COMMENT: PR efforts have to be defensible, not just clever.

 

The Academy of Television Arts & Sciences, based in LA, bestows the prime time Emmy awards; the National Academy of Television Arts and Sciences, based in NYC, is responsible for Emmys in news, sports, daytime TV and local broadcasts (NY Times 3/22).  The issue: a battle over which organization has responsibility for awarding Emmys in the growing field of online and cell phone videos?

 

SPLIT:  The two separate organizations are the result of a dispute in 1977 over voting rights for the awards.
 


 

New book on the market: “17 Essential Qualities of a Team Player” by John Maxwell.
 

COMMENT:  I assume that one of the qualities would be the ability to remember and practice the other 16 qualities.

 


 


The nation’s minority population has reached 100 million, with Hispanics the largest group at over 44 million (
USA Today 5/17).  Hispanics represented half of the nation’s population growth in the last year, and they are “transforming classrooms, workplaces and entire communities.”

 

ACTION: The Association Forum of Chicagoland has initiated a 5-year, $1 million minority outreach initiative


 


 


“…the culprit is online social networks; they are moving fast, already having seized the attention of the next generation of members.

 

“Through these communities, professionals have access to a world of individuals just like themselves, with the capability to display and search personal or business profiles, along with pictures and video. The ability to share knowledge, form and join common interest groups, generate discussion, and respond to employment opportunities are just a few of the capabilities inherent in these types of networks.”

 

“However, online social networks aren’t business as usual. Users expect the freedom to communicate and post information without censorship.  For a true social network to take hold and be successful, the traditional method associations use to control information published to members must be modified to allow peer monitoring of network members. This is no small change in traditional association thinking.”

 

“Online Social Networks: Revolutionizing How People ‘Associate’” by Jim Kelly (April ASAE Technology Section Newsletter).

 


 

Associations aren’t the only ones caught in a time-pressed society.  "We're really, really busy," said a 12-year- old in a Hasbro focus group.  To meet saturated schedules, Hasbro is launching new express versions of Monopoly, Scrabble and Sorry, designed to be played in 20 minutes or less (ABC News 5/16).

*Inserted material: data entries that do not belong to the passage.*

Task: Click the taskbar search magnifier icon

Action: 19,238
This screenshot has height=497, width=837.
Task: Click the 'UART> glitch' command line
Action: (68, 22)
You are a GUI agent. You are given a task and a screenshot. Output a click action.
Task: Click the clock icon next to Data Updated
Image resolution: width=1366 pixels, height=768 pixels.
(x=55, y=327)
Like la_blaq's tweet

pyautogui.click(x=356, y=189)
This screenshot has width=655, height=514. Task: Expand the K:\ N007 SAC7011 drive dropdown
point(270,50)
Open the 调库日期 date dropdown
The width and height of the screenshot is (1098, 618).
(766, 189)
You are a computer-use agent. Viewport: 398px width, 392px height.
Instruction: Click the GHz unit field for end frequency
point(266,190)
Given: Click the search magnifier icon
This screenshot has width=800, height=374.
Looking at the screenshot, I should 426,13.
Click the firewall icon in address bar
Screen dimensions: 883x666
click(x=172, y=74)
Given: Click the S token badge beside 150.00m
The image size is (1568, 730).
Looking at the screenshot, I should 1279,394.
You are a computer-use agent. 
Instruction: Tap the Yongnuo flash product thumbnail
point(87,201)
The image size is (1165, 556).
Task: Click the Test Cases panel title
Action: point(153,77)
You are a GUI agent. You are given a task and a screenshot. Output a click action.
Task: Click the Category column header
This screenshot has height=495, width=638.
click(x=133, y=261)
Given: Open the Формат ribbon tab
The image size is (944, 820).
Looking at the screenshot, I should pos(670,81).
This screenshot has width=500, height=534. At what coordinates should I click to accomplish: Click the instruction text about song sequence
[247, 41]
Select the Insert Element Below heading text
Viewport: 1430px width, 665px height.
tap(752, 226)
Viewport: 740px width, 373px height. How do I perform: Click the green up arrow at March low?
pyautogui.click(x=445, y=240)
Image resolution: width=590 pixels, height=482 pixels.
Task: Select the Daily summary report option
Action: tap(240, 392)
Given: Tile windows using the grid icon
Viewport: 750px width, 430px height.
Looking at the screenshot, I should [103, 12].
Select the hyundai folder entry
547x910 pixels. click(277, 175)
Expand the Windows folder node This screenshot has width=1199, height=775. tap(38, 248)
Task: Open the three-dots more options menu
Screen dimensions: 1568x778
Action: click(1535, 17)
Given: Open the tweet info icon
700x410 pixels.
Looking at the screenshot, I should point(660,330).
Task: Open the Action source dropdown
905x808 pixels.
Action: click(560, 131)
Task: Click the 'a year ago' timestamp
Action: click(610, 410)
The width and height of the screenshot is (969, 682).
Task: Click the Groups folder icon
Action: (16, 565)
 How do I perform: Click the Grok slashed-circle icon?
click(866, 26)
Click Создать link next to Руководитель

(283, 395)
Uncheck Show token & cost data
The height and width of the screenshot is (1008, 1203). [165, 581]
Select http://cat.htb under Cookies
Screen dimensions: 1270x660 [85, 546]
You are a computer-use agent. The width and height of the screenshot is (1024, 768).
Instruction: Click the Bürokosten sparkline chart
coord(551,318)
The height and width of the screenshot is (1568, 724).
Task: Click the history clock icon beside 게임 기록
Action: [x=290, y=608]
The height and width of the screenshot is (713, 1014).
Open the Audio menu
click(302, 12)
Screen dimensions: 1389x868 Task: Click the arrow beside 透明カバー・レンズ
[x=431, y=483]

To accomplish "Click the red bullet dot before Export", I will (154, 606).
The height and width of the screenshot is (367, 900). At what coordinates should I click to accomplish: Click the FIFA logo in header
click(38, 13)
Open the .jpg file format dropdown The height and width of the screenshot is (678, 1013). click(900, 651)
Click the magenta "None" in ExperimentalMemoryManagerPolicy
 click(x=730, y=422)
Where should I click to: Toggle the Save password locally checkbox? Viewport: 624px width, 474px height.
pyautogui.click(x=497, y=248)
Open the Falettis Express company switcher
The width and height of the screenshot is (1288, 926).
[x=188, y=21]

Express Monopoly has a radical new approach: there's no cash or cards. The properties are listed on 12 dice.

RESPOND:  Associations need to make the same kind of radical changes if they are to fit the time-pressed nature of members and volunteers.
 


 

Think multi-tasking is the answer to time pressures?  Recent research indicates there are limits (NY Times 3/25).  “Disruptions and interruptions are a bad deal from the standpoint of our ability to process information,” says a University of Michigan researcher.  Adds a neuroscientist from Vanderbilt University: “The human brain is a cognitive powerhouse…but a core limitation is an inability to concentrate on two things at once.”

 

COMMENT: You need undivided attention in meetings.  I recommend turning all unrelated technology to the off position.

 


 

Shareholder activism may be having unintended consequences on corporate boards (NY Times 5/26).  “Activism, and the corporate governance changes it has brought about have caused a shift in the board’s role from guiding strategy and advising management to ensuring compliance and performing due diligence.”

 

BE CAREFUL:  It’s a short trip from due diligence to micromanagement.

 


 

An emerging, limited but real threat to association membership: private equity ownership.  So far this year, 217 publicly traded companies have been bought out by private equity firms (USA Today 5/17).  “Private owners are tough: they want profits, not excuses” (WSJ 5/17).

 

COMMENT:  These no-nonsense owners have little, if any, knowledge of their trade associations and will heavily scrutinize the R.O.I. on their dues and those of employees’ professional societies.